I miss viewgraphs. They had lots of shortcomings compared to PowerPoint, sure, like you couldn't undetectably edit them on the fly to fix a flaw discovered just before you presented, thereby making you look like you knew what you were talking about all along, but, viewgraphs provided one great feature for audiences. Audience members could walk into a presentation and immediately get a good idea of what they were in for, depending on the thickness of the presenter's slide deck. You have no such warnings today, unless the presenter has been merciful enough to number the slides in that "Slide 1 of N" format. Only then do you know whether to get a cup of coffee or a hotel reservation before the show.

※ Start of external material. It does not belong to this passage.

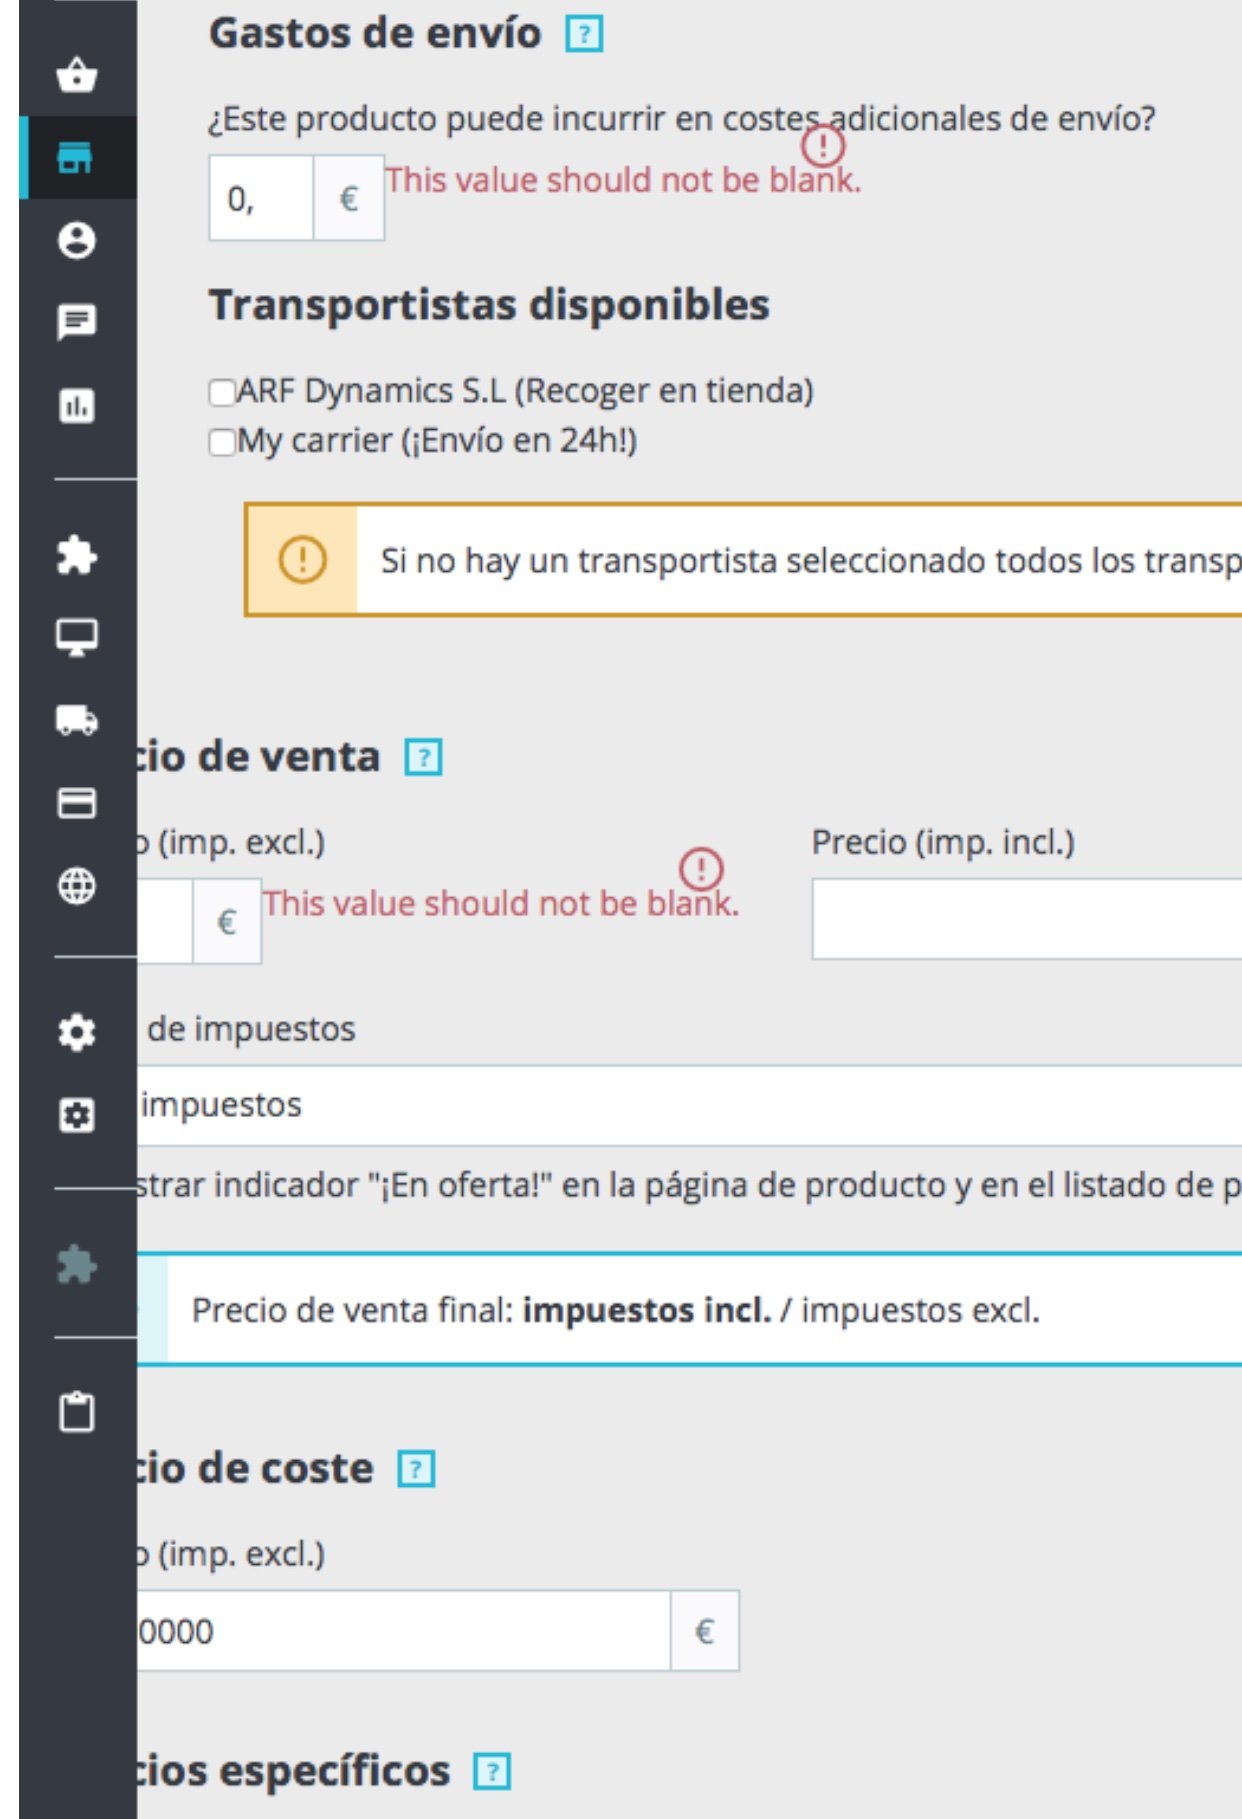This screenshot has height=1819, width=1242.
Task: Open Customer Service chat icon
Action: [76, 322]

A colleague of mine is known for lengthy slide shows. Although you're expected to look at the title of the talk on the first slide, the audience is locked on the bottom corner that reads, "1 of 173." That's not an exaggeration. His claim is that some slides are simply pictures and others are tables for the audience to take home to refer to later, so they don't count. Also, because he presents to both extremes of the technologically literate scale of audiences, rarely do all the slides get used.

What You'll Learn

Getting your head wrapped around what it means to make the transition to IPv6 is like those old viewgraph decks. You walk into the transition and the ...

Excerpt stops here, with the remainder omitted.